» **Exercise aim**: Can you set out the material below as a numbered list, one entry per line, with the blank lines dropped?

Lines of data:
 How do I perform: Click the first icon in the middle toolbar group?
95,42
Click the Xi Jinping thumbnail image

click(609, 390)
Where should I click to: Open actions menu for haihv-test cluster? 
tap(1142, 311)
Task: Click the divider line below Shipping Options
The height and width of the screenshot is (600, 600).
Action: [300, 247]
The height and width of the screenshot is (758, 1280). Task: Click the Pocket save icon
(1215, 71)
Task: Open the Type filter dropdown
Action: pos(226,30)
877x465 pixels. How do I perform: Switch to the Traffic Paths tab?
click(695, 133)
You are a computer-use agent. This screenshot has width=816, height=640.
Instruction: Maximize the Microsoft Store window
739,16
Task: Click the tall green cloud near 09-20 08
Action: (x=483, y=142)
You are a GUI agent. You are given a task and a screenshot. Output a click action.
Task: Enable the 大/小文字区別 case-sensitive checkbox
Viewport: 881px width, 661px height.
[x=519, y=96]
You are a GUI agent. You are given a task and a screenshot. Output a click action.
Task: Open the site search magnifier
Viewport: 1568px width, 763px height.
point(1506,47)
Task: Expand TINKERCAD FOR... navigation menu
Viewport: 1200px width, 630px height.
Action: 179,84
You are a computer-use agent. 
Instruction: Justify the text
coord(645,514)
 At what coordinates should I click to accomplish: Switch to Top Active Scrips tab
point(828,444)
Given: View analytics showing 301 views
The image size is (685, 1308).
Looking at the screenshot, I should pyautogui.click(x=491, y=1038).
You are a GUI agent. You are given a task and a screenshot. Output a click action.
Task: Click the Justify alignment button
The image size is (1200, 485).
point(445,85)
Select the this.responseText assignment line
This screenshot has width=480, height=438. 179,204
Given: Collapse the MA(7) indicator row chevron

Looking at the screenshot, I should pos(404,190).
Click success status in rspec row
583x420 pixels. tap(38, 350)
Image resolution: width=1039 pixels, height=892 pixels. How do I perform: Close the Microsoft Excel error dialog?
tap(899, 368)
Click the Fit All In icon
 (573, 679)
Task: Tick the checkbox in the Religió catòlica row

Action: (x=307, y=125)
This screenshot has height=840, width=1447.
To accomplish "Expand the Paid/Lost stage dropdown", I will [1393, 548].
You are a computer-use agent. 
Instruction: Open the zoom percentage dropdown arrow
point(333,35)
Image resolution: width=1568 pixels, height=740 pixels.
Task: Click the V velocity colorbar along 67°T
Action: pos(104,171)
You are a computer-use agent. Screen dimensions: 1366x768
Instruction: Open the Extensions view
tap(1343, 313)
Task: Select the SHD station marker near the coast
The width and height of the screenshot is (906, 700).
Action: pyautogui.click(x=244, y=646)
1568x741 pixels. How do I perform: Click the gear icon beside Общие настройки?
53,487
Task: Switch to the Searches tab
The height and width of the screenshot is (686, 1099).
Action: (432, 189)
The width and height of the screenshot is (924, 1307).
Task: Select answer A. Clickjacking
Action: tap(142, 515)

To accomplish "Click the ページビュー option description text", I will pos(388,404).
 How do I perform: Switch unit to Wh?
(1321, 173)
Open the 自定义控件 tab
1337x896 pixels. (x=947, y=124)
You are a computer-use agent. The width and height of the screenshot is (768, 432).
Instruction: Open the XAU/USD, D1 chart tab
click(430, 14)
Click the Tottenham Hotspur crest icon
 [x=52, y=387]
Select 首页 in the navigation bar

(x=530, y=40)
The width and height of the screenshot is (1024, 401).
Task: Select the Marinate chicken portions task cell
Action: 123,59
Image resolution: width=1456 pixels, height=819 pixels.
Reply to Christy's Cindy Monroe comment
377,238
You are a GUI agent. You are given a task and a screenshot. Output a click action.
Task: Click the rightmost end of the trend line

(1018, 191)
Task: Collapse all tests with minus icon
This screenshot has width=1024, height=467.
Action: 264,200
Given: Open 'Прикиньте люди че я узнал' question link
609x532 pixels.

» **Response below**:
1.  How do I perform: Click the first icon in the middle toolbar group?
2. 95,42
3. Click the Xi Jinping thumbnail image
4. click(609, 390)
5. Where should I click to: Open actions menu for haihv-test cluster? 
6. tap(1142, 311)
7. Task: Click the divider line below Shipping Options
8. The height and width of the screenshot is (600, 600).
9. Action: [300, 247]
10. The height and width of the screenshot is (758, 1280). Task: Click the Pocket save icon
11. (1215, 71)
12. Task: Open the Type filter dropdown
13. Action: pos(226,30)
14. 877x465 pixels. How do I perform: Switch to the Traffic Paths tab?
15. click(695, 133)
16. You are a computer-use agent. This screenshot has width=816, height=640.
17. Instruction: Maximize the Microsoft Store window
18. 739,16
19. Task: Click the tall green cloud near 09-20 08
20. Action: (x=483, y=142)
21. You are a GUI agent. You are given a task and a screenshot. Output a click action.
22. Task: Enable the 大/小文字区別 case-sensitive checkbox
23. Viewport: 881px width, 661px height.
24. [x=519, y=96]
25. You are a GUI agent. You are given a task and a screenshot. Output a click action.
26. Task: Open the site search magnifier
27. Viewport: 1568px width, 763px height.
28. point(1506,47)
29. Task: Expand TINKERCAD FOR... navigation menu
30. Viewport: 1200px width, 630px height.
31. Action: 179,84
32. You are a computer-use agent. 
33. Instruction: Justify the text
34. coord(645,514)
35.  At what coordinates should I click to accomplish: Switch to Top Active Scrips tab
36. point(828,444)
37. Given: View analytics showing 301 views
38. The image size is (685, 1308).
39. Looking at the screenshot, I should pyautogui.click(x=491, y=1038).
40. You are a GUI agent. You are given a task and a screenshot. Output a click action.
41. Task: Click the Justify alignment button
42. The image size is (1200, 485).
43. point(445,85)
44. Select the this.responseText assignment line
45. This screenshot has width=480, height=438. 179,204
46. Given: Collapse the MA(7) indicator row chevron
47. Looking at the screenshot, I should pos(404,190).
48. Click success status in rspec row
49. 583x420 pixels. tap(38, 350)
50. Image resolution: width=1039 pixels, height=892 pixels. How do I perform: Close the Microsoft Excel error dialog?
51. tap(899, 368)
52. Click the Fit All In icon
53.  (573, 679)
54. Task: Tick the checkbox in the Religió catòlica row
55. Action: (x=307, y=125)
56. This screenshot has height=840, width=1447.
57. To accomplish "Expand the Paid/Lost stage dropdown", I will [1393, 548].
58. You are a computer-use agent. 
59. Instruction: Open the zoom percentage dropdown arrow
60. point(333,35)
61. Image resolution: width=1568 pixels, height=740 pixels.
62. Task: Click the V velocity colorbar along 67°T
63. Action: pos(104,171)
64. You are a computer-use agent. Screen dimensions: 1366x768
65. Instruction: Open the Extensions view
66. tap(1343, 313)
67. Task: Select the SHD station marker near the coast
68. The width and height of the screenshot is (906, 700).
69. Action: pyautogui.click(x=244, y=646)
70. 1568x741 pixels. How do I perform: Click the gear icon beside Общие настройки?
71. 53,487
72. Task: Switch to the Searches tab
73. The height and width of the screenshot is (686, 1099).
74. Action: (432, 189)
75. The width and height of the screenshot is (924, 1307).
76. Task: Select answer A. Clickjacking
77. Action: tap(142, 515)
78. To accomplish "Click the ページビュー option description text", I will pos(388,404).
79.  How do I perform: Switch unit to Wh?
80. (1321, 173)
81. Open the 自定义控件 tab
82. 1337x896 pixels. (x=947, y=124)
83. You are a computer-use agent. The width and height of the screenshot is (768, 432).
84. Instruction: Open the XAU/USD, D1 chart tab
85. click(430, 14)
86. Click the Tottenham Hotspur crest icon
87.  [x=52, y=387]
88. Select 首页 in the navigation bar
89. (x=530, y=40)
90. The width and height of the screenshot is (1024, 401).
91. Task: Select the Marinate chicken portions task cell
92. Action: 123,59
93. Image resolution: width=1456 pixels, height=819 pixels.
94. Reply to Christy's Cindy Monroe comment
95. 377,238
96. You are a GUI agent. You are given a task and a screenshot. Output a click action.
97. Task: Click the rightmost end of the trend line
98. (1018, 191)
99. Task: Collapse all tests with minus icon
100. This screenshot has width=1024, height=467.
101. Action: 264,200
102. Given: Open 'Прикиньте люди че я узнал' question link
103. 609x532 pixels.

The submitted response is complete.